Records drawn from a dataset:
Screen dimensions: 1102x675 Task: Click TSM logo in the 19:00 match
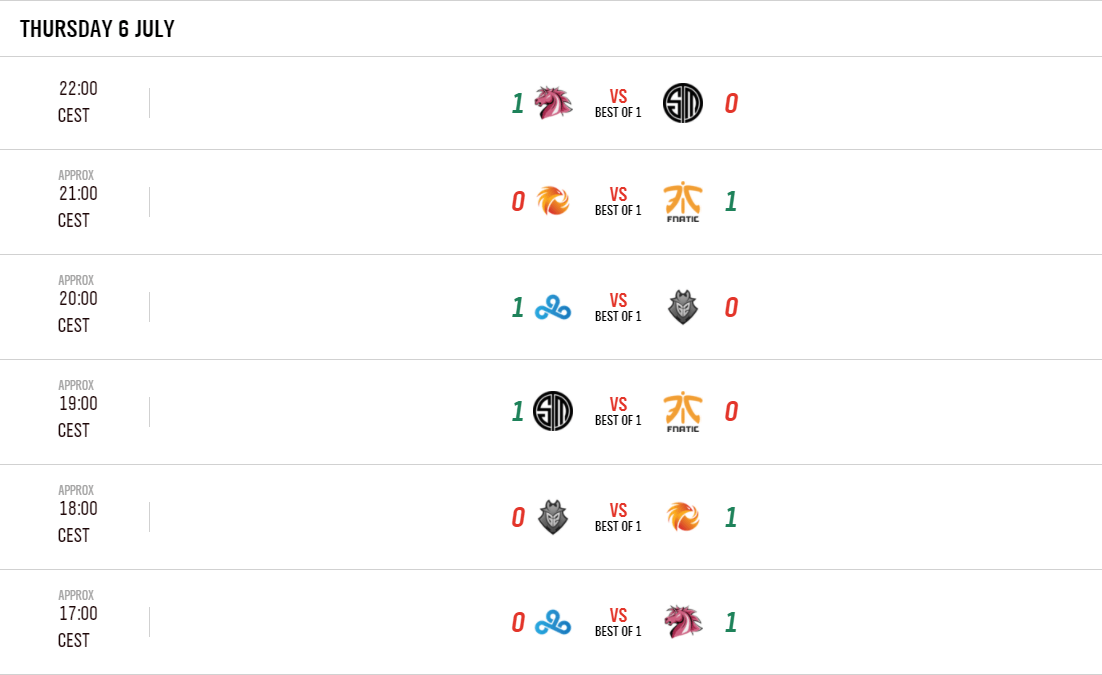click(553, 412)
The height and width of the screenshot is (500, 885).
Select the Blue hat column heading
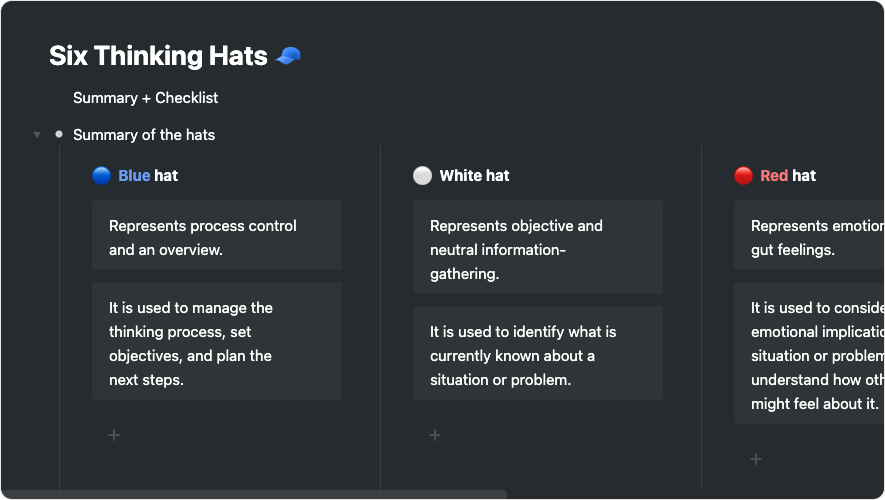[x=148, y=176]
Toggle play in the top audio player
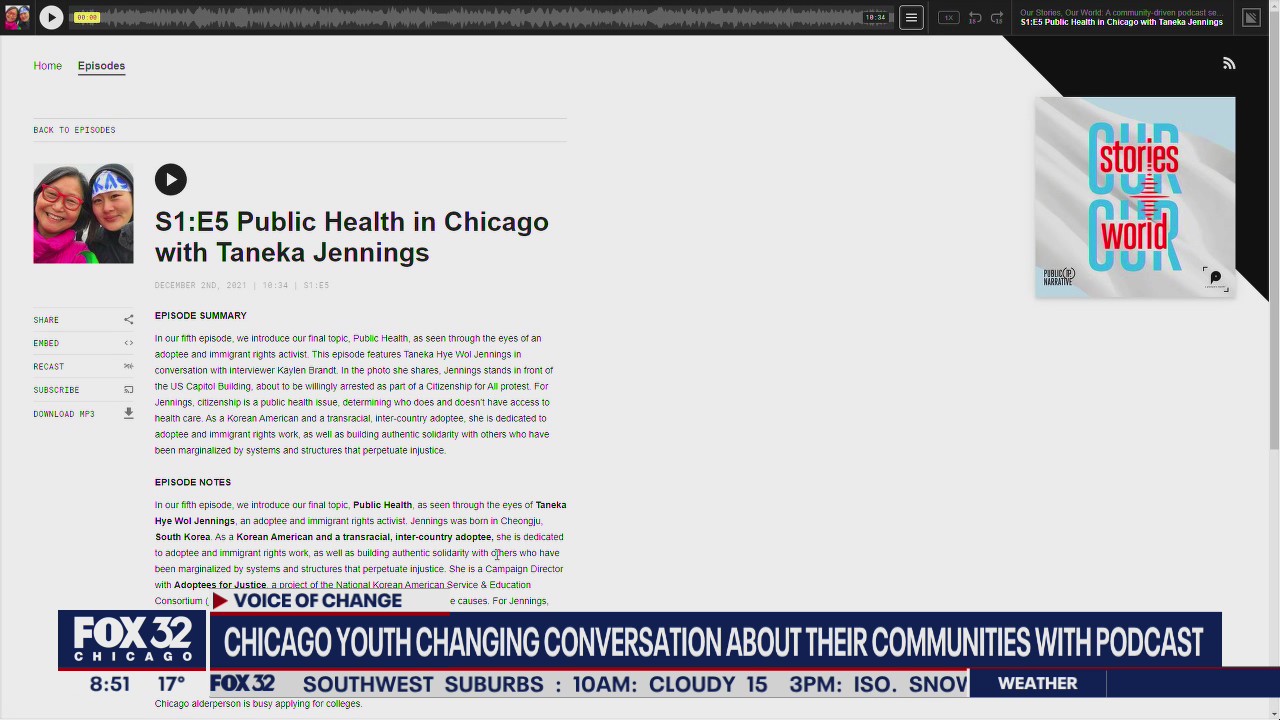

▶ **Problem**
Every entry above is to be set down exactly; the pictures are to be left out.

▶ **Problem solution**
Screen dimensions: 1102x675 Task: Click TSM logo in the 19:00 match
click(553, 412)
The height and width of the screenshot is (500, 885).
Select the Blue hat column heading
[x=148, y=176]
Toggle play in the top audio player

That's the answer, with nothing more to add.